Stress, Coping, and Conflict in Relationships
- Stresses might involve how to balance work and family commitments, conflict between parents over child-raising practices, illness or health concerns about a family member, or neighborhood issues. Bad credit, college loans, and credit card debt on one partner’s part can strain relationships.
- Communication challenges can surface in same-sex unions as partners may have to negotiate whether and how to “come out” to relatives when one partners wishes to but the other does not.
- Couples have to negotiate differences related to their children, money, household chores, in-laws and other relatives, how to allocate their time, and irritation with one another’s habits. Another challenging topic involves family communication itself, often with one family member feeling that another is not paying attention or understanding.
- Relationship-focused coping – coping in which “each partner attempts to cope with his or her own strain in ways that do no harm the relationship and also attend to the other emotional needs.”
- Conflict among Happy Couples
o The way couples handle conflict has implications for couples’ sexual relationships. Discussing a problem was negatively associated with women’s motivation to have sex; it was positively associated with men's motivation. Relational conflict increased men’s perception of their partner as sexually attractive but decreased women's perception of their partner as sexually attractive.
- Indirect Expressions of Anger
o Passive aggression – Expressing anger indirectly. Chronic Criticism, nagging, nitpicking, and sarcasm. Procrastination.

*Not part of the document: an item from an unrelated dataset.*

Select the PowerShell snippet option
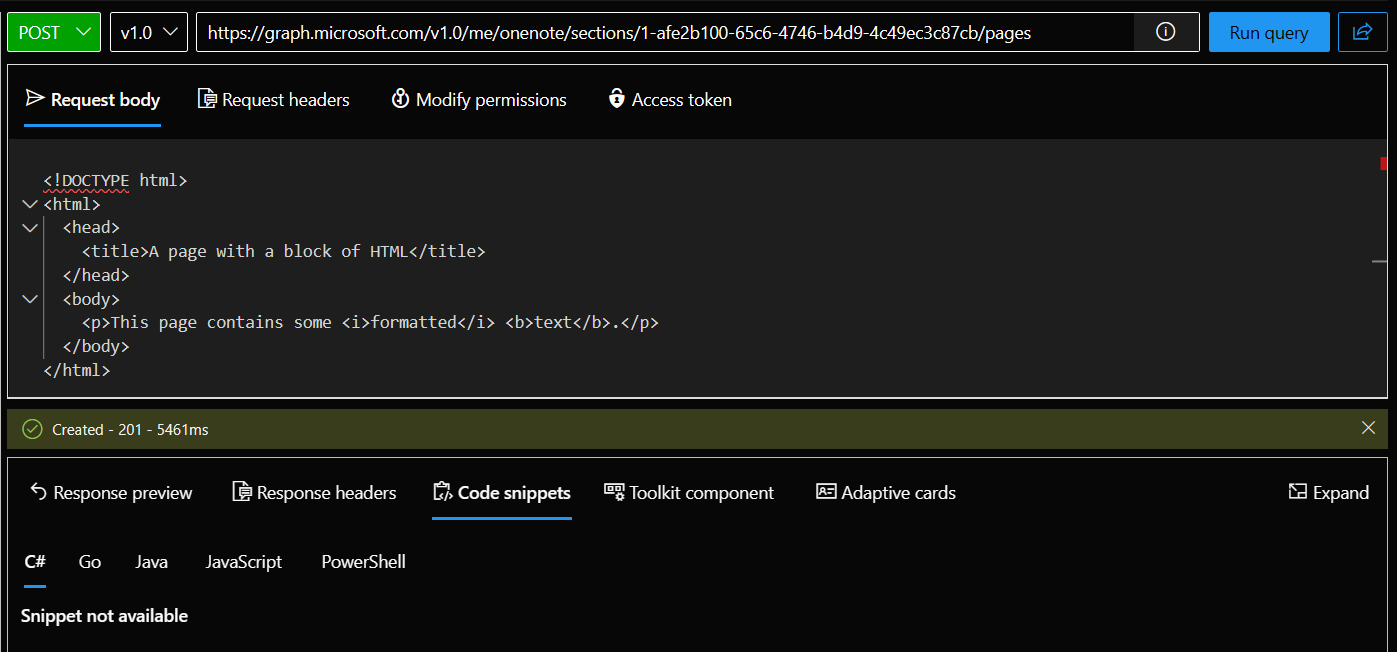Image resolution: width=1397 pixels, height=652 pixels. pos(362,561)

o Sabotage – means of getting revenge or “payback”, involves one partner’s attempts to spoil or undermine some activity that the other has planned.
o Displacement – a person directs anger at people or things that the other cherishes.

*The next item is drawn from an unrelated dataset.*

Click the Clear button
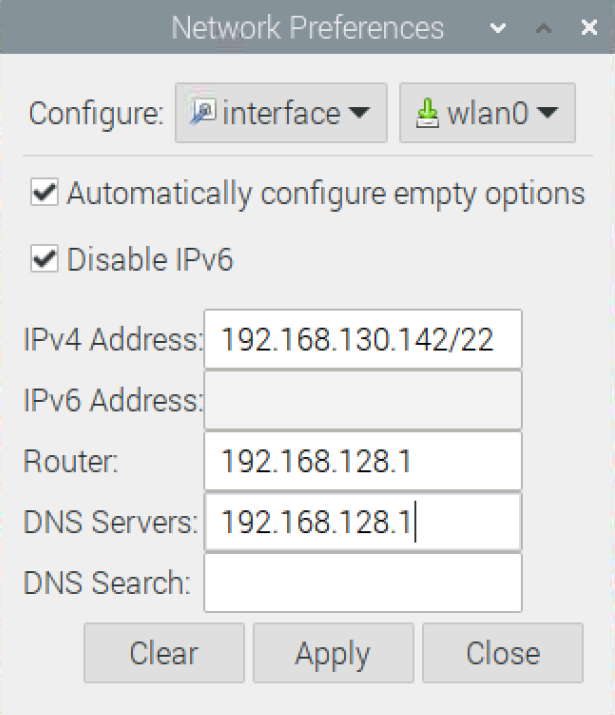615x715 pixels. coord(164,653)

§ An individual who is angry with a partner for spending too much time on a career may hate the partner’s expensive car.
John Gottman’s Research on Couple communication and Conflict management
- The Four Horsemen of the Apocalypse
o Contempt – a feeling that one’s spouse is inferior or undesirable
o Criticism – involves making disapproving judgments or evaluations of one’s partner.
o Defensiveness – preparing to defend oneself against what one presumes is an upcoming attack
o Stonewalling – resistance. Refusing to take a partner’s complaints seriously. Avoiding or evading an argument.
§ Stonewallers react to their partner’s attempts to raise tension-producing issues by refusing to entertain them. Argument evaders use several tactics to avoid fighting, such as vacating the scene when an argument threatens, turning sullen, and refusing to talk.
o Belligerence – a behavior that challenges the other’s power or authority.
- Positive vs. Negative Affect
o Negative affect – anger, sadness, whining, disgust, tension and fear, belligerence, contempt, or defensiveness.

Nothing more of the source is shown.